Film stilize edilmiş bir açılış ve kapanış sahnesine sahip. Bu iki sahne ağır çekimde (slow-motion) arka fonda bir müzikle ilerliyor. Herhangi bir diyalogun olmadığı bu sahnelerde öne çıkan aile bireylerinin ruh halleri oluyor. Açılışta ellerinde sepetlerle pikniğe giderken keyfi yüzünden okunan Orhan’ın kapanış sahnesinde bir süre daldığını ve gülümsemediğini görüyoruz. Böyle bir açılış ve kapanış arasına yerleştirilen hikaye ise bu iki sahne arasındaki dönüşümü anlamamız için bize gereken duyguyu vermeye çalışıyor. Ancak filmin bütününde bu kadar ayrıksı duran bu sahneler aslında bize fazladan bir şey göstermiyor. Film boyunca Murat Kılıç’ın başarılı oyunculuğu ve olağan ilerleyen senaryo sayesinde Orhan’ın nasıl biri olduğunu anlayabiliyoruz. Başka bir deyişle, Orhan zaten ölene dek annesini öldürmüş olmanın suçluluğunu taşıyıp altında ezilecek bir karakter olarak seyirciye işliyor. Bu noktada söz konusu sahneler sadece Karol’un filmi göze güzel şekilde başlatıp bitirebilmek için kullandığı tembel bir yol olarak kalıyor.

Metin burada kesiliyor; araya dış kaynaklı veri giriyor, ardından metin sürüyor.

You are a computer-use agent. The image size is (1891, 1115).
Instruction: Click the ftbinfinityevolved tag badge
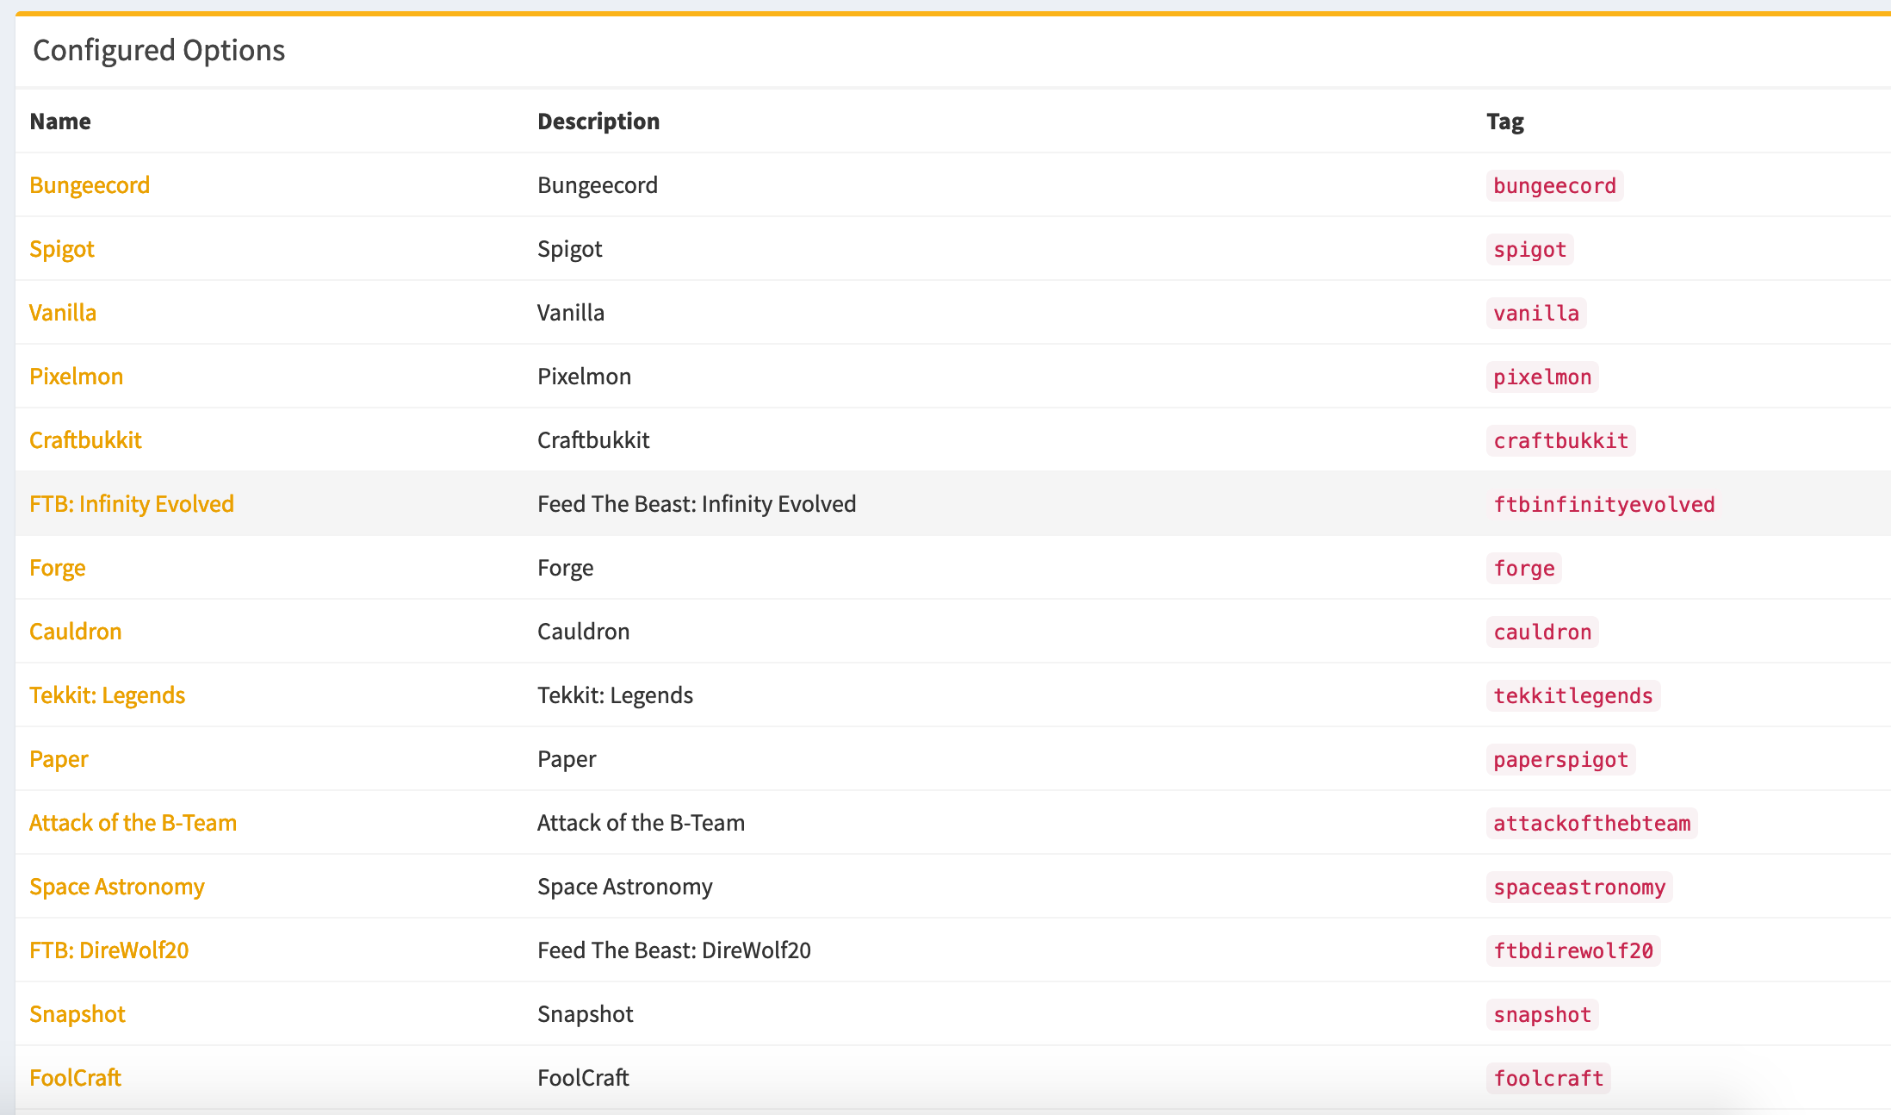click(x=1603, y=505)
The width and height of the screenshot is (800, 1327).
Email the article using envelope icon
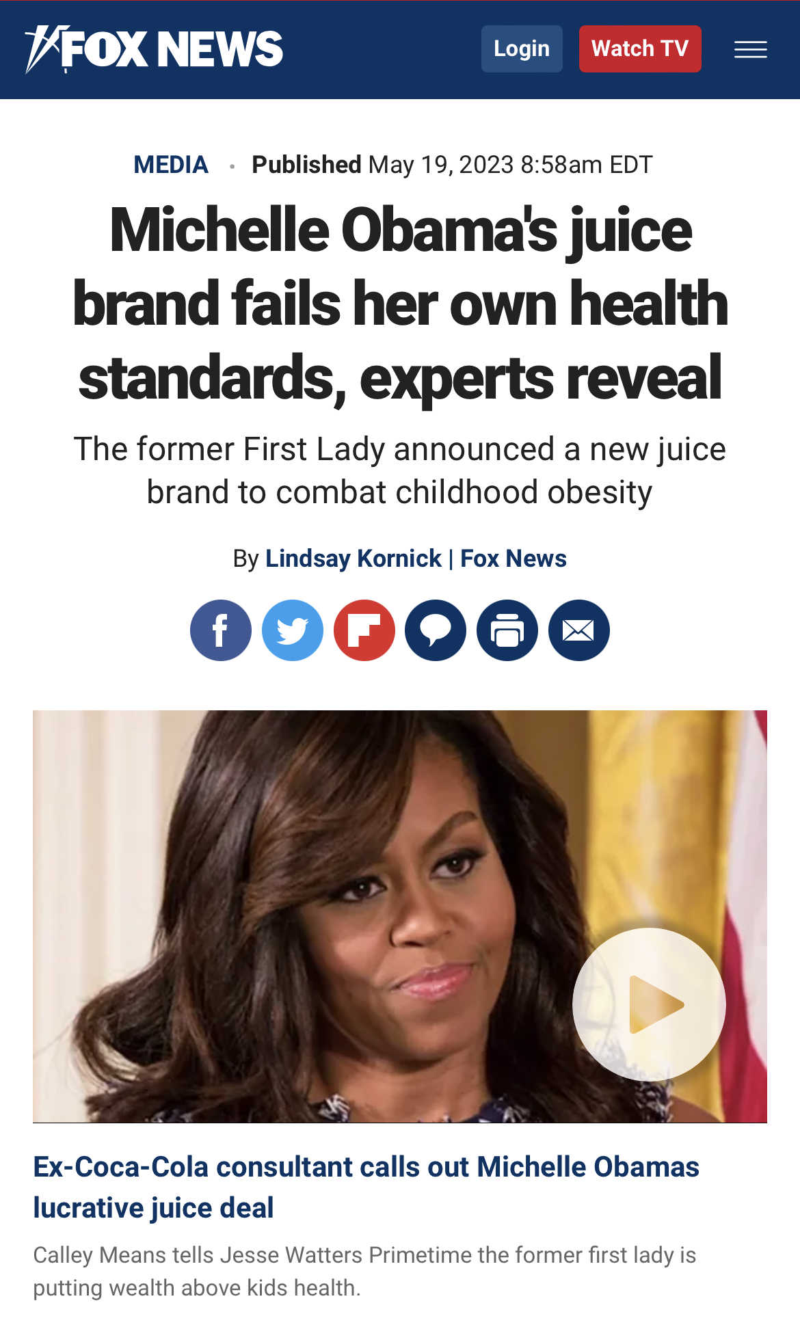coord(579,630)
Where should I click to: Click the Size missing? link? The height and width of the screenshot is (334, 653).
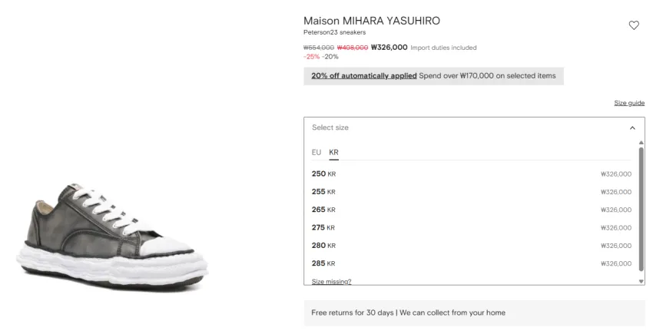click(x=332, y=282)

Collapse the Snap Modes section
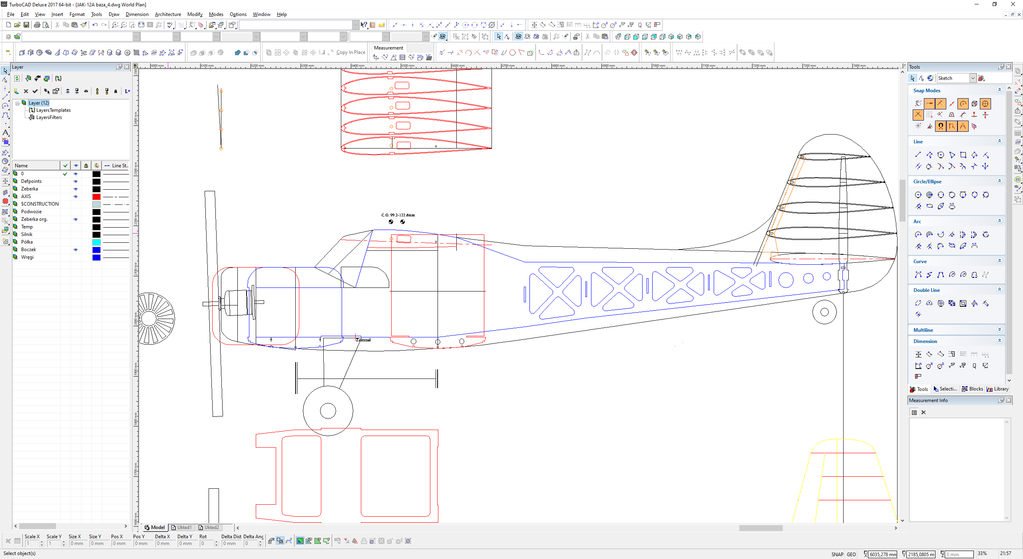(999, 90)
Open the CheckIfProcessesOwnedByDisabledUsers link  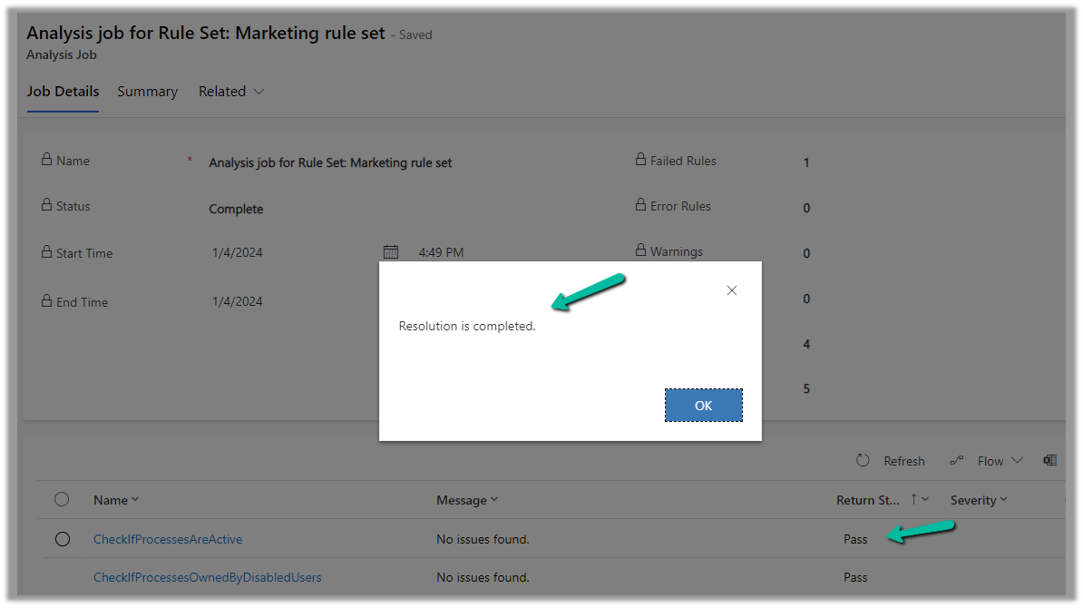coord(207,577)
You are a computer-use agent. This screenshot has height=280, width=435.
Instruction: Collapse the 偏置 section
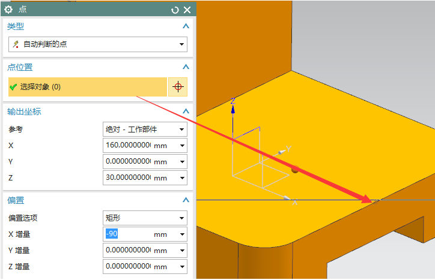point(186,200)
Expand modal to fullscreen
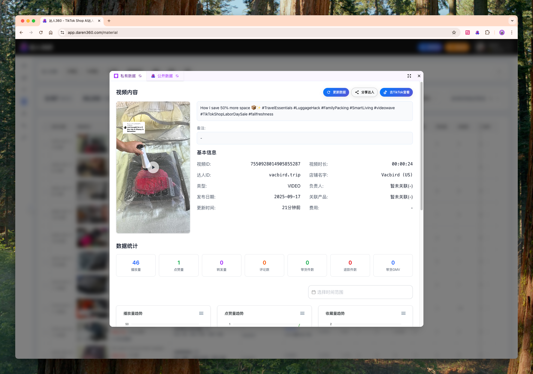Screen dimensions: 533x374 point(409,76)
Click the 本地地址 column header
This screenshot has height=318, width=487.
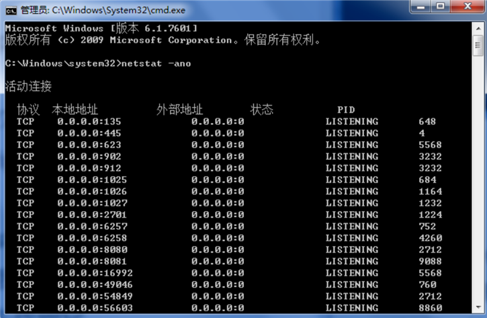click(75, 110)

Orta sınıftan bir adamın maddi zorluklar sonucu ahlaki bir karar vermenin eşiğine gelmesi sinemada sıkça anlatılan bir hikaye. Böyle sıkça kullanılan bir hikayenin daha özgün bir anlatıma sahip olması filmin avantajı olabilirdi. Ancak yukarıda bahsettiğim sahneler dışında film sinemasal anlatımın imkanlarını zorlamayıp daha alışılmış, güvenli bir şekilde hikayesini anlatmaya koyuluyor. Çoğunlukla diyaloğa dayanan filmde Orhan’ın ruh halini ve orta sınıf tuzağının herhangi bir imgesel karşılığını bulmakta zorlanıyoruz. Açılış sahnesinden sonra Orhan’ın bulunduğu bir toplantıdaki kişilerin sesini bastıran inşaat sesi ve ayna karşısında prova ederken içeriden gelen seslerin yarattığı gerilim dışında ses kullanımı açısından da anlatımı güçlendiren başka bir sahne yok denebilir.
Filmin en güçlü yanı oyunculuklar ve karakter portreleri oluyor. Murat Kılıç ve Gülçin Kültür Şahin’in etkileyici performansları Karol’un senaryo aşamasında birlikte yazdığı Serkan Fakılı ile diyaloglar ve karakter çalışması sayesinde kendini öne çıkıyor. Ayrıca filmin başından itibaren izleyicilere verilen tüyolarla inşa edilen o ahlaki kararın gerilimi de gelişen diğer olaylarla birlikte perçinleniyor. Karol’un kolayca bir drama dönüşebilecek öyküyü dizginleyip daha gerçekçi bir çizgide filmi çekmesi sayesinde seyirci kolayca özdeşleşim kurabiliyor. Ancak yine de ikinci yarısından sonra film hikayesini anlatırken heyecanını yitiriyor.
Ferit Karol ilk uzun metraj deneyiminde anlatımsal açıdan pürüzsüz, akıcı; başarılı bir oyunculuk yönetimi içeren ancak sinemasal açıdan yeni bir şey söylemeye yeltenmeyen bir filme imza atmış.